* **Work request**:
Copy each line of the data below in which the word "value" can be found.

* **Task material**:
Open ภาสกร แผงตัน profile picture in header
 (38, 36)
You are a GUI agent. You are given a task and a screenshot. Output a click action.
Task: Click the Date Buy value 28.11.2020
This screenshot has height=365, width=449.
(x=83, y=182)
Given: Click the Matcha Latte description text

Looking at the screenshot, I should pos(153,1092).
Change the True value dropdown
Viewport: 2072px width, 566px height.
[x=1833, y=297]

* * *

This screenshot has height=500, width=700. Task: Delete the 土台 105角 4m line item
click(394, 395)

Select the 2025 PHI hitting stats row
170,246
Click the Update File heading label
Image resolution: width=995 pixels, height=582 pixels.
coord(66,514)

---

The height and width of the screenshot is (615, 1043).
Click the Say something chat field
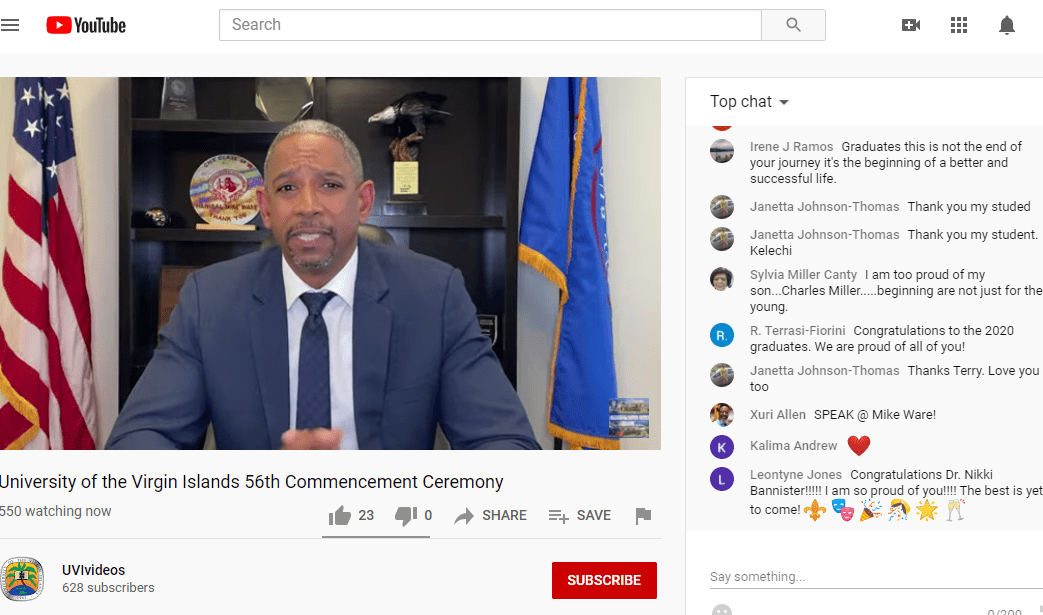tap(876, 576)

* **Response to this task**:
Task: Click the Date Buy value 28.11.2020
Change the True value dropdown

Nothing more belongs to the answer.